Sebastian Świderski: Naszym głównym celem są igrzyska olimpijskie

Autor: Jarosław Bińczyk
Artykuł opublikowany: 26 sierpnia 2022
Warszawa, siedziba PKOl, kwiecień 2022 r. Minister Sportu i Turystyki Kamil Bortniczuk, premier Mateusz Morawiecki i prezes PZPS Sebastian Świderski ogłaszają, że Polska podjęła się organizacji tegorocznych mistrzostw świata w siatkówce. Fot. MSiT

Pamiętam, że od 24 lutego byliśmy we Wrocławiu na turnieju finałowym o Puchar Polski. Już po południu dostałem telefon z Ministerstwa Sportu i Turystyki z pytaniem, co należy zrobić, by mistrzostwa świata siatkarzy były u nas. To był piątek, a w  sobotę dostałem zielone światło, że mamy działać w sprawie przejęcia imprezy – o przygotowaniach do mistrzostw świata w siatkówce kobiet i mężczyzn, roli prezesa PZPS, systemie szkolenia – mówi w rozmowie z Forum Trenera, Sebastian Świderski.

Forum Trenera: Gdy we wrześniu został pan wybrany na prezesa Polskiego Związku Piłki Siatkowej, chyba nie przypuszczał pan, że ten pierwszy rok będzie aż tak intensywny?

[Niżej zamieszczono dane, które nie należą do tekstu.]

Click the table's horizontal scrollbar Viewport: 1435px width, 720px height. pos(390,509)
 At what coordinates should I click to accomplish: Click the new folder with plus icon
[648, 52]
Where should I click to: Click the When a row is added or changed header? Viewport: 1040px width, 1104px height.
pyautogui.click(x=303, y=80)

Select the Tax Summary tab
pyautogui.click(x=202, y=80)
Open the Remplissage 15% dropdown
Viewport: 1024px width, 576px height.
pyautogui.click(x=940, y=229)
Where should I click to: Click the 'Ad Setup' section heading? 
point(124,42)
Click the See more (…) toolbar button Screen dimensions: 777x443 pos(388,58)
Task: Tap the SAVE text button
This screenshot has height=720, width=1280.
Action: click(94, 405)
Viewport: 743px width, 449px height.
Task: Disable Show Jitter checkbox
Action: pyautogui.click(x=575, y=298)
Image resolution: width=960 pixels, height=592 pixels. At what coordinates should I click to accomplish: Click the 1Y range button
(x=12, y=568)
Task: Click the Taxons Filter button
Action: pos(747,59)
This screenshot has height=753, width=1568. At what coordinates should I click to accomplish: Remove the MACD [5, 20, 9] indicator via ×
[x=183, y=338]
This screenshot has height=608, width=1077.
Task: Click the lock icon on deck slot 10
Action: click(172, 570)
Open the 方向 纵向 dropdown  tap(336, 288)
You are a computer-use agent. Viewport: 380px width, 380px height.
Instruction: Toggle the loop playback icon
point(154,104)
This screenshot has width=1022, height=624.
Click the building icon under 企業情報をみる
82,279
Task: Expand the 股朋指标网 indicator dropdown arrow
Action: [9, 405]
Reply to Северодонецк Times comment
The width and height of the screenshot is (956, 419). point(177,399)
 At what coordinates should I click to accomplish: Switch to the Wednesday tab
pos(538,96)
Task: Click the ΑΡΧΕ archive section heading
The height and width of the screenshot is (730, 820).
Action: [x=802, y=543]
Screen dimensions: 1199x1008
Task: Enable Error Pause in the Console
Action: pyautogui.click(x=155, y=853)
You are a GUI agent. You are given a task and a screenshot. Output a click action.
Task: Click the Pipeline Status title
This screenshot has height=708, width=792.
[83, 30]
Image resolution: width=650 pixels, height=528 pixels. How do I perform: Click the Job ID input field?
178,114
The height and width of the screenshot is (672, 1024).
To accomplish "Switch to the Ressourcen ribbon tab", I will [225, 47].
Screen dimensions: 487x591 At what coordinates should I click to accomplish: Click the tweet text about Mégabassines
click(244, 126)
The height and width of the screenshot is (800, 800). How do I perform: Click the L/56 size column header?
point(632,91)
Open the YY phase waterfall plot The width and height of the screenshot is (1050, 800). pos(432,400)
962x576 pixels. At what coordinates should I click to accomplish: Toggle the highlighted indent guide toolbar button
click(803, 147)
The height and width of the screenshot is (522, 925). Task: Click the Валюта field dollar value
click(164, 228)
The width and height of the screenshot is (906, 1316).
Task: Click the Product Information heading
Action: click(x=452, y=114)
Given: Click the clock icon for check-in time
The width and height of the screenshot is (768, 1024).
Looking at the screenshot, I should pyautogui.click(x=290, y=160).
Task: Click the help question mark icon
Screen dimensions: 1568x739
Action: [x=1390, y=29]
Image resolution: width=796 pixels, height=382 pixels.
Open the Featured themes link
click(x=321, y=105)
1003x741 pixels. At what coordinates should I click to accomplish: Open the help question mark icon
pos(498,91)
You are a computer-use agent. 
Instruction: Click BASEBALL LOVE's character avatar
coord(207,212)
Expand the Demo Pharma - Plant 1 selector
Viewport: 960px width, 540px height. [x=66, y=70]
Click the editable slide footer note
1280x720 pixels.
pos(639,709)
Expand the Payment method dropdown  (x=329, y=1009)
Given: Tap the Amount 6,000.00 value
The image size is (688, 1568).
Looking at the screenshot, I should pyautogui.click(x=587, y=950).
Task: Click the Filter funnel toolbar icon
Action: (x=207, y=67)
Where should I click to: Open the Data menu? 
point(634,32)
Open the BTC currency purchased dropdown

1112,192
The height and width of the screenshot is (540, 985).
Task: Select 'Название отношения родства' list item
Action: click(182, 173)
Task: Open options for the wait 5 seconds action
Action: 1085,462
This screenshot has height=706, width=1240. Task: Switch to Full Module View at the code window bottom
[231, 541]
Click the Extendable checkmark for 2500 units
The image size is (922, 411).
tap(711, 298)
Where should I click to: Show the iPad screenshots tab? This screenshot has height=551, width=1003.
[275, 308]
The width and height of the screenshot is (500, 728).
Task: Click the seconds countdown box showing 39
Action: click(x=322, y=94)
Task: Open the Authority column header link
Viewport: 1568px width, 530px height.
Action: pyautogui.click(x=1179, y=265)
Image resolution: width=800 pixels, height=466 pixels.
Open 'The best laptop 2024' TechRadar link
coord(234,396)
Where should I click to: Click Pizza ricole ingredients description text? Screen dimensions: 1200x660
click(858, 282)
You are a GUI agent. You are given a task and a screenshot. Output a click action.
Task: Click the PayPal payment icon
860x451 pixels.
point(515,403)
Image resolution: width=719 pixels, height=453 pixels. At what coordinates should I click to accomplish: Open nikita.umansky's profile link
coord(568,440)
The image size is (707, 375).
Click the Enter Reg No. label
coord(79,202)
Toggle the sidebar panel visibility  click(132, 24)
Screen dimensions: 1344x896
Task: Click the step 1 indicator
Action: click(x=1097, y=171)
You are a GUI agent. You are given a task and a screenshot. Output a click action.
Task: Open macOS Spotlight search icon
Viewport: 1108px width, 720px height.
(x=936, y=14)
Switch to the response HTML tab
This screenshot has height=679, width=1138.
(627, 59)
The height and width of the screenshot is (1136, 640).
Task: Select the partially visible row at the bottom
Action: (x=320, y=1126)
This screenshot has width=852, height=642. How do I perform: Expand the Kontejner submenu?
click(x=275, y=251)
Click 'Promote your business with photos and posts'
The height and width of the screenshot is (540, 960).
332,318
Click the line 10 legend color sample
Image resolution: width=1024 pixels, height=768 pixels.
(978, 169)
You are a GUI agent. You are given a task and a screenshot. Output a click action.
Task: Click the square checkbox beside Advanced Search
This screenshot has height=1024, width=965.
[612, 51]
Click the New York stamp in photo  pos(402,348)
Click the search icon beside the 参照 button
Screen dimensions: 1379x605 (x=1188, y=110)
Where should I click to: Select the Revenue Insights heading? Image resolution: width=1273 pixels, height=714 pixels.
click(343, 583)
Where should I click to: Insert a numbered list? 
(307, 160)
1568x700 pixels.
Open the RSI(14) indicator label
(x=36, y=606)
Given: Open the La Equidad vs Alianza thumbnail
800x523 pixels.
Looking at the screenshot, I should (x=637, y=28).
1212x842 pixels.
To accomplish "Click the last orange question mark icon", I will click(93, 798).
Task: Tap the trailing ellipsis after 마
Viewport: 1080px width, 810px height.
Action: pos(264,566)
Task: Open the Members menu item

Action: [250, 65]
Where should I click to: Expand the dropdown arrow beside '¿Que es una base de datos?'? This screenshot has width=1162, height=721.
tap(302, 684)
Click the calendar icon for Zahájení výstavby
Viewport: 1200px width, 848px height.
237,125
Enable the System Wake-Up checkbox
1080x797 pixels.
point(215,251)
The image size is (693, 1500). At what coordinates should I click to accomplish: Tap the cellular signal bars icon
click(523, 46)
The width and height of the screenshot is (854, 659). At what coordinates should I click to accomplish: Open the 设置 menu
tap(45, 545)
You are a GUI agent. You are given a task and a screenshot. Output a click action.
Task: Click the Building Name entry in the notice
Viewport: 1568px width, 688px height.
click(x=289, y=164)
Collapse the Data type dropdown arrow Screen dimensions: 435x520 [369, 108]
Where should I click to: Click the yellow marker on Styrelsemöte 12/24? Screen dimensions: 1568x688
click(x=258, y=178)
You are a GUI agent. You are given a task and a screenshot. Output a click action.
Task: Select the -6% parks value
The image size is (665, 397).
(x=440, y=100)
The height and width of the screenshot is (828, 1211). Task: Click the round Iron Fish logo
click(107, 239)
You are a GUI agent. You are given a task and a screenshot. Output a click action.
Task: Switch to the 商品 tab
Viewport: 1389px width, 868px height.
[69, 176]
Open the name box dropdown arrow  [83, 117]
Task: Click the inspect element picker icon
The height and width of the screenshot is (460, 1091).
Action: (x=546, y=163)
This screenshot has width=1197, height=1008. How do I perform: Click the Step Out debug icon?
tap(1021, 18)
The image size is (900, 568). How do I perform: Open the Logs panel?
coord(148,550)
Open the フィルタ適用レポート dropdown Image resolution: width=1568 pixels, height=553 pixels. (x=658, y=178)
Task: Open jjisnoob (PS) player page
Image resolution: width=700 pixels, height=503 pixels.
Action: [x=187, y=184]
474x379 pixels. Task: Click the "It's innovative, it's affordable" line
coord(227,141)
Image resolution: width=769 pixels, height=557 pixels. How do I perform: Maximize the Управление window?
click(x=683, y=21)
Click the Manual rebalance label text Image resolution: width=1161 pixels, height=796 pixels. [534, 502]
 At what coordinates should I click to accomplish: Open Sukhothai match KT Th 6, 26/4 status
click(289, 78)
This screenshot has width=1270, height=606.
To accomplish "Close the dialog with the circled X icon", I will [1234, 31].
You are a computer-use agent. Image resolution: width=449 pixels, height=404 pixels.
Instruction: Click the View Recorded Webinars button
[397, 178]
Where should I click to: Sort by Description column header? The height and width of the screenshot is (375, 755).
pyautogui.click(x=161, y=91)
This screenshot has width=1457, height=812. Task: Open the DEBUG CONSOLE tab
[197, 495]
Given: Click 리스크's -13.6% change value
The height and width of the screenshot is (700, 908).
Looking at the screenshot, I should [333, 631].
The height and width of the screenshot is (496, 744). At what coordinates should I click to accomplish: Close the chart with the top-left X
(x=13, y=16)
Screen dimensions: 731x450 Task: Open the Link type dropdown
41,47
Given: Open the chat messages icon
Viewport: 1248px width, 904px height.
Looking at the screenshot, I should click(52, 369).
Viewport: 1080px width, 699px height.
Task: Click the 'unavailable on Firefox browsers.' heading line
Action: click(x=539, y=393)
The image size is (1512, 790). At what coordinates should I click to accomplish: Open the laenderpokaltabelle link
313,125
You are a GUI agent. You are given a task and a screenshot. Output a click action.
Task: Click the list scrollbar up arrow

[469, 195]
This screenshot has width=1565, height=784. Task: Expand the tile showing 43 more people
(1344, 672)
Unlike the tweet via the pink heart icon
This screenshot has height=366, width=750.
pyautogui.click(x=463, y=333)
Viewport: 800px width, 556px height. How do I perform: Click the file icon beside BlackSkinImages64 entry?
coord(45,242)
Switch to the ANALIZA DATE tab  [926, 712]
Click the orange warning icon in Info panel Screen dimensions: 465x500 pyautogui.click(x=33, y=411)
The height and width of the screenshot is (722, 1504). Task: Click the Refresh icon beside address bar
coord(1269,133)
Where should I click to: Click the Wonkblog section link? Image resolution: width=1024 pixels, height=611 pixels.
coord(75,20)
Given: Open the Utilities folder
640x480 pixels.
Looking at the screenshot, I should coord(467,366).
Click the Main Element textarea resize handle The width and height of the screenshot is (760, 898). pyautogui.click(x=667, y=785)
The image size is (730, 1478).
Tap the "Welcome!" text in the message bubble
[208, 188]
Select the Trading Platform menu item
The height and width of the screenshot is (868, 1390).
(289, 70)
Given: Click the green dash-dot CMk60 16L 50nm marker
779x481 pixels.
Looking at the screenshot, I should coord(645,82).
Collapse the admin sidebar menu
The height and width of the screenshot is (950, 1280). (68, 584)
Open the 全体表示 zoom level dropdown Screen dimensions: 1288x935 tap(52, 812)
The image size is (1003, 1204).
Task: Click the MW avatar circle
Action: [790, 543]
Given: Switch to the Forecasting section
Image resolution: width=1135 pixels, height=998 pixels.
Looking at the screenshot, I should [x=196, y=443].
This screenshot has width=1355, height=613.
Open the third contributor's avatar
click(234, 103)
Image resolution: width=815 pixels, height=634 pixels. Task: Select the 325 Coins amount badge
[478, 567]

Sebastian Świderski (prezes Polskiego Związku Piłki Siatkowej): Na pewno nie przypuszczałem, że pojawi się aż tak dużo ciężkich i trudnych spraw dotyczących siatkówki. Trzeba zaznaczyć, że to nie był nasz wybór, ale wybuch wojny w Ukrainie spowodował efekt domina. To co ustalaliśmy w grudniu, plany jakie opracowywaliśmy na cały rok, półtora miesiąca później się zmieniły się całkowicie. Mieliśmy przecież organizować tylko mistrzostwa świata siatkarek, a doszły mistrzostwa siatkarzy, kwalifikacje do mistrzostwa Europy siatkarek U21 w Zielonej Górze, siatkarzy U20 w Toruniu, mistrzostwa Europy U22 w Tarnowie, a także ostatni turniej Ligi Narodów w Gdańsku. Z federacji, która miała nie organizować praktycznie niczego, zostaliśmy taką, która organizuje praktycznie wszystko w Europie.

Kiedy zapadła decyzja, żeby starać się o przejęcie mistrzostw świata siatkarzy?

– Pamiętam, że od 24 lutego byliśmy we Wrocławiu na turnieju finałowym o Puchar Polski. Już po południu dostałem telefon z Ministerstwa Sportu i Turystyki z pytaniem, co należy zrobić, by mistrzostwa świata siatkarzy były u nas. To był piątek, a w    sobotę dostałem zielone światło, że mamy działać w sprawie przejęcia imprezy. A przecież upłynęło zaledwie kilka godzin od napaści Rosji na Ukrainę. W tym, że turniej zostanie rozegrany w naszym kraju, duże zasługi ma nasz rząd.

Kto był najpoważniejszym kontrkandydatem Polski i Słowenii?

– Nie było tajemnicą, że FIVB prowadziło rozmowy z Australią, Japonią, krajami arabskimi, Włochami i jednym z państw Ameryki Południowej. Chętnych było wielu, konkretnych propozycji mało. Tak jak wspominałem, z naszej strony było duże zaangażowanie rządu, a także Plusa, który jest głównym sponsorem PZPS i dzięki czemu mamy mistrzostwa świata.

Przygotowania do poprzednich mistrzostw świata siatkarzy w Polsce, w 2014 roku, trwały prawie cztery lata. Teraz turniej musieliśmy zorganizować w cztery miesiące. Co było najtrudniejsze przy organizacji?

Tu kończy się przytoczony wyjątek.